Adios, El Niño?

A bar graph from the National Oceanic and Atmospheric Administration shows the high likelihood that El Niño will end in the spring and La Niña will begin in the summer or fall of 2024.
The National Weather Service Climate Prediction Center is forecasting a fast-fading El Niño that will likely be gone by the end of spring, heralding a return to hotter, drier weather in the summer and fall of 2024.
The February report shows a 79 percent chance of El Niño ending sometime between April and June and a 55 percent chance of La Niña developing between June and August. That rises to 70 percent between August and October.
El Niño officially developed in June 2023, according to the National Atmospheric and Oceanic Administration, bringing an end to three straight years of La Niña. El Niño is typically associated with wetter, cooler weather in Central Texas during the winter, while La Niña usually means warmer, drier weather. They are interrelated climate patterns dictated by the surface temperature of the Pacific Ocean and have global impacts on weather.
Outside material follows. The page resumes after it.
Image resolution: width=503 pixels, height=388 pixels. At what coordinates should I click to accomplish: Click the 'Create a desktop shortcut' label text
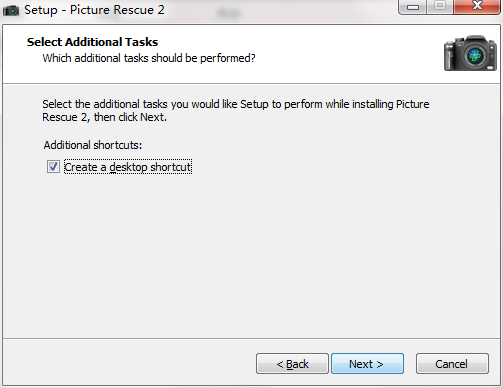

According to NWS meteorologist Eric Platt, the three consecutive years of La Niña likely contributed to the extreme drought that has had a stranglehold on Central Texas since 2021.
“We actually got out of a triple dip,” he told DailyTrib.com, referring to the three years. “We got out of that now, but now we’re transitioning back to La Niña. The dry part of (those La Niña years) certainly reared their ugly heads. We’re just hoping for some spring rains to pull us closer to normal.”
Platt explained that current NWS long-range forecasts show near-normal precipitation is likely in the spring across the Highland Lakes, which could be the region’s last shot at adding any water to its depleted reservoirs.
The combined water storage capacity of lakes Buchanan and Travis, the two major reservoirs and water supplies for the Highland Lakes, is 43 percent, or 850,624 acre-feet out of 1,995,432 acre-feet. Despite an El Niño winter, the lakes rose very little from their low of 40 percent combined storage in October 2023.